Government spending shot up by 11.8 per cent in May, compared to May of 2016, according to the Central Bank’s July Economic update.

The Central Bank said that this rise was driven by higher spending on programmes and initiatives, which was buoyed by outlays on Malta’s EU presidency, health and ex-gratia refunds on motor vehicle registrations tax.

Personal emoluments and capital expenditure also contributed to the increase, the Central Bank explained.

Over the same period, revenue grew by two per cent. The Central Bank said this was mainly driven by higher inflows from direct tax.

Retail sales and tourism expanded

In particular, income tax revenue rose by €11.7 million. This improvement was mostly offset by a fall in non-tax revenue, which in turn resulted from a lower intake of EU grants.

The cash-based consolidated fund balance showed a small deficit in the first five months of 2017, as interest payments exceeded the primary surplus. 

The Central Bank’s Business Conditions Index (BCI) edged down in June of this year, signalling slightly below average activity levels.

However, the Central Bank said economic sentiment had risen marginally over the month, as improved sentiment in construction, industry and among consumers offset weaker sentiment in the services and retail sectors.
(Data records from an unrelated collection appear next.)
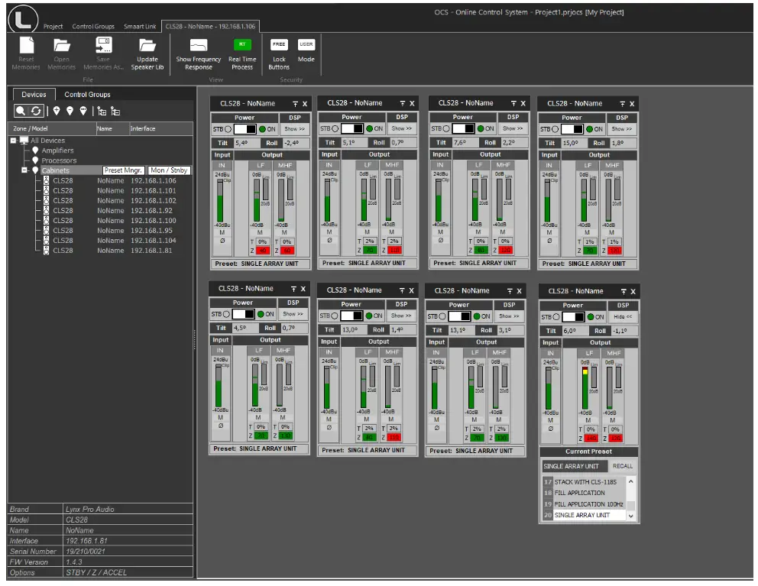Image resolution: width=758 pixels, height=586 pixels.
Task: Click DSP Hide << in the bottom-right panel
Action: (623, 316)
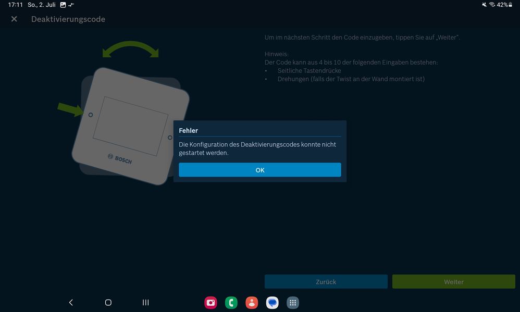The image size is (520, 312).
Task: Select the Bosch Twist device illustration
Action: [130, 125]
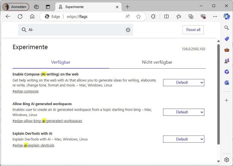Open Collections icon in toolbar

[191, 16]
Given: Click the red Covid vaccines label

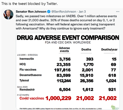Looking at the screenshot, I should (32, 98).
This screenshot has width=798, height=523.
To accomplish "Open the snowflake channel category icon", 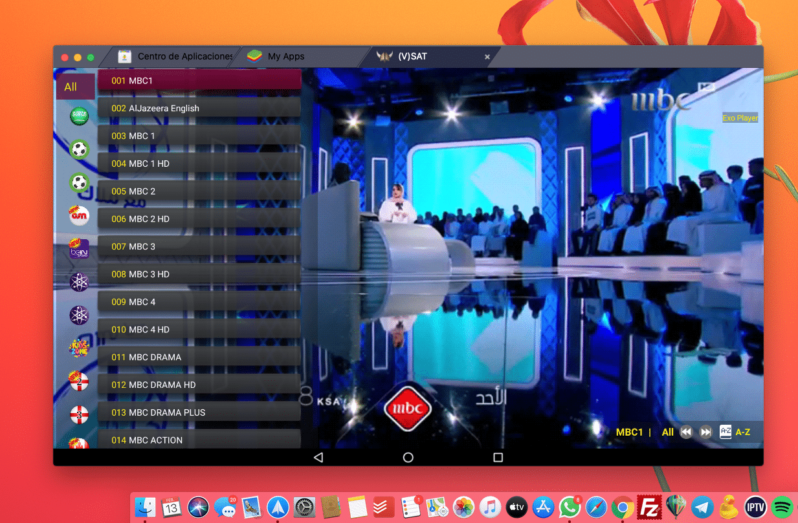I will click(x=78, y=281).
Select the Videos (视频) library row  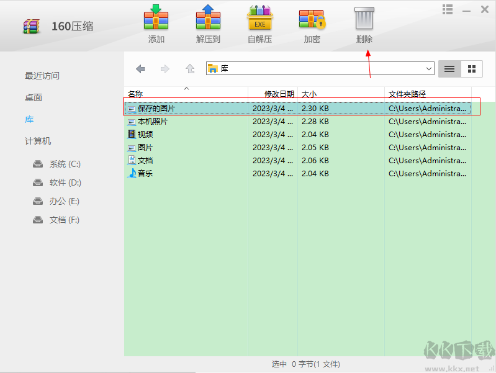(x=145, y=134)
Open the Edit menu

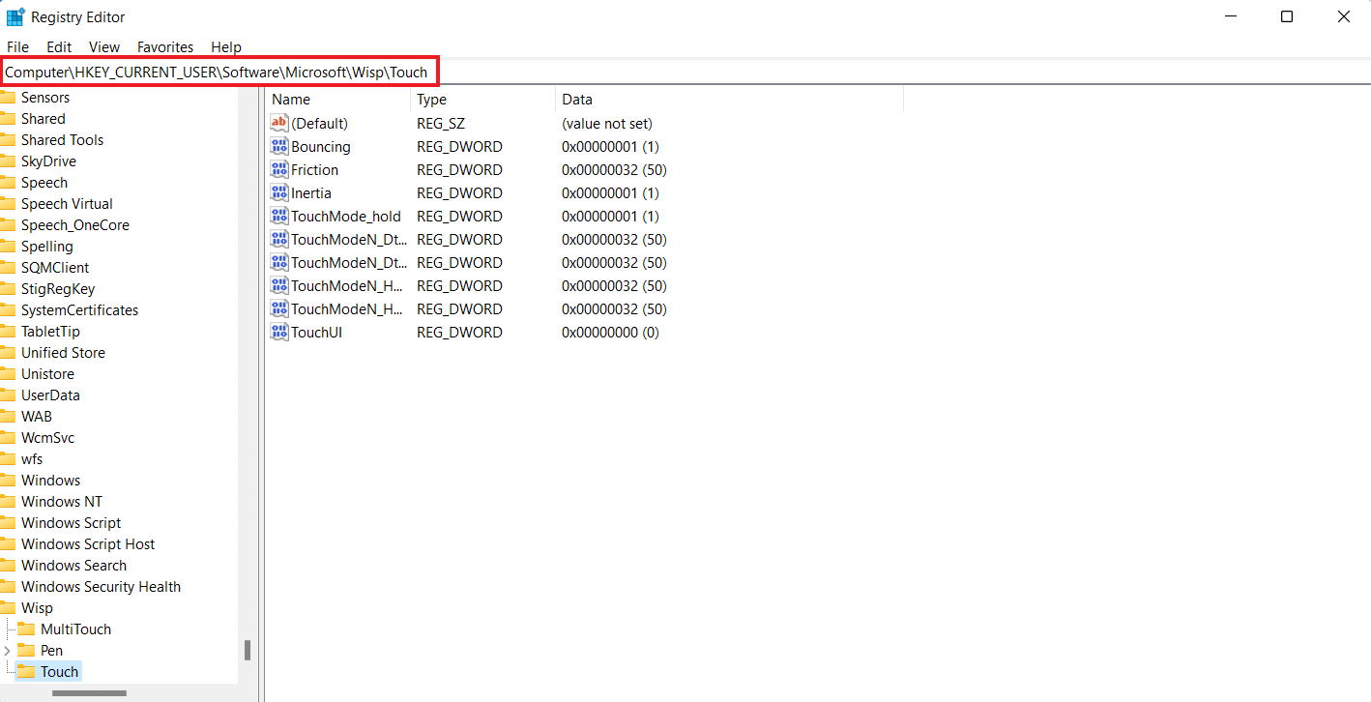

In May, retail sales rose in annual terms. Tourism activity also expanded further. In contrast, industrial production decreased slightly over May 2016.

 According to the Central Bank, labour market conditions remained favourable, as employment continued to grow and the number of registered unemployed declined further.

Price pressures remained moderate, with the annual rate of inflation based on the Harmonised Index of Consumer Prices (HICP) at 1.1 per cent in May and 1.0 per cent in June.

Maltese residents’ deposits rose at an annual rate of 10.6 per cent, while credit to residents increased by 1.3 per cent. 

The Central Bank said preliminary customs data showed the merchandise trade deficit climbed to €501.5 million in May, a widening of €251.6 million from last year. This was due to exports contracting while imports increased, the bank said.